The Wall Street Journal reported in September that Boeing is overseen by a management that spends little time at the company or its plants. The Journal said Calhoun uses private jets to hopscotch across the country from two homes, one a sprawling waterfront house at New Hampshire’s Lake Sunapee, the other in a gated South Carolina resort community.

The Journal said Calhoun, who was paid $22.5 million in 2022 compensation, made 400 trips to and from airports near his homes in the past three years.

Boeing’s CFO Brian West works out of an office in New Canaan, CT, about five minutes from his home where a Journal reporter on a midsummer Monday morning found him parading around in shorts, a polo shirt, and slip-on shoes. The office is diagonally across the street from the former office of a charity run by West’s spouse Sheri. West sits on the board of the charity.

Another New Canaan occupant is Treasurer David Whitehouse, who oversees a Treasury staff mostly ensconced in Chicago. Two senior Boeing executives are based in Orlando: Michael D’Ambrose, the company’s HR chief, and Brian Besanceney, who oversees communications.

Calhoun is preaching that safety is now Boeing’s primary focus, much like GM CEO Mary Barra, who says safety is the primary focus at her troubled Cruise robotaxi business after regulators yanked the company’s license because of safety issues.

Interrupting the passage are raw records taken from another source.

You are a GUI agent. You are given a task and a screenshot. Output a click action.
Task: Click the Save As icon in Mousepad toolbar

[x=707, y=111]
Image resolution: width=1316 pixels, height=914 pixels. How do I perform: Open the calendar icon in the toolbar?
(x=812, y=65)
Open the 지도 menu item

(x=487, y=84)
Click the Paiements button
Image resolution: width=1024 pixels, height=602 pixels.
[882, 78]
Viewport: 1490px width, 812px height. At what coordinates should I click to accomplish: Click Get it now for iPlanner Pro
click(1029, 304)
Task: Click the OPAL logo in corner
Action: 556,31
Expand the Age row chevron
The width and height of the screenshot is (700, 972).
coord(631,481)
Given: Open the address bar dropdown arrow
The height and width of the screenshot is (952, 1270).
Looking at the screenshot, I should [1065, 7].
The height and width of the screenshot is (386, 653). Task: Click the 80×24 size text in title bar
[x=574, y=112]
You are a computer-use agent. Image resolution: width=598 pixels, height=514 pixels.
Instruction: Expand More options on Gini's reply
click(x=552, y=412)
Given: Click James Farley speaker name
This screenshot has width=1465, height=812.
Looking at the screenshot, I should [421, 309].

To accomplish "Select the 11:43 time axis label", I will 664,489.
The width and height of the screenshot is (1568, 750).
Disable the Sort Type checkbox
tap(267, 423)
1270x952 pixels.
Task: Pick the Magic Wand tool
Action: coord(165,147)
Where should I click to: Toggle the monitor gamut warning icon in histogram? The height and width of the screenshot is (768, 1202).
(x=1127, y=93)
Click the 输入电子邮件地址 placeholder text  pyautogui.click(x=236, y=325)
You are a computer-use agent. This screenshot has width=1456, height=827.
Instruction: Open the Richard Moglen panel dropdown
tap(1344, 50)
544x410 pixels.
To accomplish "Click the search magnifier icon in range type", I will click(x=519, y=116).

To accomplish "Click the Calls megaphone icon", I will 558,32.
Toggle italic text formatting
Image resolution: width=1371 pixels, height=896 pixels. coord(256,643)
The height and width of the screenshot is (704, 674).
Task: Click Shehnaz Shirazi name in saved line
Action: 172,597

Calhoun should be promptly fired for Boeing’s latest near disaster, and as I recently argued in Deadline Detroit, Barra should be fired for her Cruise debacle, as well as her failed EV strategy.

MassLive

Meanwhile, the once esteemed Harvard and MIT universities will continue to erode thanks to the poor leadership and judgment of those responsible for overseeing those institutions.

Business Insider, a clickbait publication responsible for publishing one of the sleaziest stories in recent American journalism history, last week published a couple of stories revealing that Bill Ackman’s wife Neri Oxman plagiarized portions of her doctoral MIT dissertation. Ackman, a billionaire hedge fund manager who was at the forefront of calling for the resignations of former Harvard president Claudine Gay and MIT president Sally Kornbluth, has alleged that BI’s investigations editor is anti-Israel, and that the publication targeted his wife because she is Israeli.

Ackman, who seems to have good journalism industry sources, also says the plagiarism allegations about Oxman were peddled to other publications but no one was interested. Business Insider didn’t disclose that a source had tipped it off to its story, making it appear that it independently found the instances of Oxman’s plagiarism. By comparison, the NYPost disclosed that a source was responsible for its story alleging Harvard’s former president committed plagiarism.

If a source tipped off Business Insider, it was no doubt to embarrass Ackman. But payback’s a bitch, and Ackman has pledged to investigate the scholarship of MIT’s faculty and board. Allowing Kornbluth to remain in her job will ensure more scrutiny that the university most certainly doesn’t want.

According to an analysis conducted by the Network Contagion Research Institute (NCRI), MIT received $859 million “undocumented foreign contributions” between 2014 and 2019 from authoritarian regimes, including Qatar, Saudi Arabia, China, and the UAE. Qatar is a major financial backer of Hamas and provides sanctuary to its terrorist leaders. MIT admitted that it reversed plans to suspend pro-Palestinian students who broke the university’s rules during their participation in a Hamas war rally over concerns that some of them would be deported because they are on student visas.

At Harvard, expect more scrutiny of Penny Pritzker, the university’s controversial chair I’ve previously written about. Here’s a taste, published by the New York Post.

It’s a wonder how anyone can have confidence in the U.S. government and the leadership of major corporations and universities these days. The institutions that Americans long have trusted and took pride in are fast declining.